**EXERCISE DESCRIPTION:**
Can you repeat each of the following entries word for word, without changing anything?

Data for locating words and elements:
+--
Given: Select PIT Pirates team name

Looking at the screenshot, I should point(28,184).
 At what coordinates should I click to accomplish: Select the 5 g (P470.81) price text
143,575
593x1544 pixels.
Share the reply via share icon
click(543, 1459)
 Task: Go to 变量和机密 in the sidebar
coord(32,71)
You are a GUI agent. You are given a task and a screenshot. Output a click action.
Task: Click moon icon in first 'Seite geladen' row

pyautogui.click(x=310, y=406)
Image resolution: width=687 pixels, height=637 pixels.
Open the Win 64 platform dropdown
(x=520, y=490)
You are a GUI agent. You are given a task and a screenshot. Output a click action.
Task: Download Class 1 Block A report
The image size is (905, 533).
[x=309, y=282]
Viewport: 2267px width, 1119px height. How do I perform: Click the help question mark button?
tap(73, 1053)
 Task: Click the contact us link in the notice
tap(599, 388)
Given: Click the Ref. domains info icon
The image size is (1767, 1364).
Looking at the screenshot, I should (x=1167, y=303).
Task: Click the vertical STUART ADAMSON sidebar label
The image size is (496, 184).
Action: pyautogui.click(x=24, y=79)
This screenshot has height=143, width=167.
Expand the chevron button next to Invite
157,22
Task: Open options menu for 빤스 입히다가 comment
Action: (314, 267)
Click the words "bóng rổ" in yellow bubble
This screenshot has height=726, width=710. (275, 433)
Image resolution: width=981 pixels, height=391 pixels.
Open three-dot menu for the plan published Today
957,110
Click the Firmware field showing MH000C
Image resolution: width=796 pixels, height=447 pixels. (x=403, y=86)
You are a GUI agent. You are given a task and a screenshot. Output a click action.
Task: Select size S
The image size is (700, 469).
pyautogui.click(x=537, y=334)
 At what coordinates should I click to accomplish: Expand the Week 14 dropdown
+--
**THE RESULT:**
Given: Select PIT Pirates team name

Looking at the screenshot, I should point(28,184).
 At what coordinates should I click to accomplish: Select the 5 g (P470.81) price text
143,575
593x1544 pixels.
Share the reply via share icon
click(543, 1459)
 Task: Go to 变量和机密 in the sidebar
coord(32,71)
You are a GUI agent. You are given a task and a screenshot. Output a click action.
Task: Click moon icon in first 'Seite geladen' row

pyautogui.click(x=310, y=406)
Image resolution: width=687 pixels, height=637 pixels.
Open the Win 64 platform dropdown
(x=520, y=490)
You are a GUI agent. You are given a task and a screenshot. Output a click action.
Task: Download Class 1 Block A report
The image size is (905, 533).
[x=309, y=282]
Viewport: 2267px width, 1119px height. How do I perform: Click the help question mark button?
tap(73, 1053)
 Task: Click the contact us link in the notice
tap(599, 388)
Given: Click the Ref. domains info icon
The image size is (1767, 1364).
Looking at the screenshot, I should (x=1167, y=303).
Task: Click the vertical STUART ADAMSON sidebar label
The image size is (496, 184).
Action: pyautogui.click(x=24, y=79)
This screenshot has height=143, width=167.
Expand the chevron button next to Invite
157,22
Task: Open options menu for 빤스 입히다가 comment
Action: (314, 267)
Click the words "bóng rổ" in yellow bubble
This screenshot has height=726, width=710. (275, 433)
Image resolution: width=981 pixels, height=391 pixels.
Open three-dot menu for the plan published Today
957,110
Click the Firmware field showing MH000C
Image resolution: width=796 pixels, height=447 pixels. (x=403, y=86)
You are a GUI agent. You are given a task and a screenshot. Output a click action.
Task: Select size S
The image size is (700, 469).
pyautogui.click(x=537, y=334)
 At what coordinates should I click to accomplish: Expand the Week 14 dropdown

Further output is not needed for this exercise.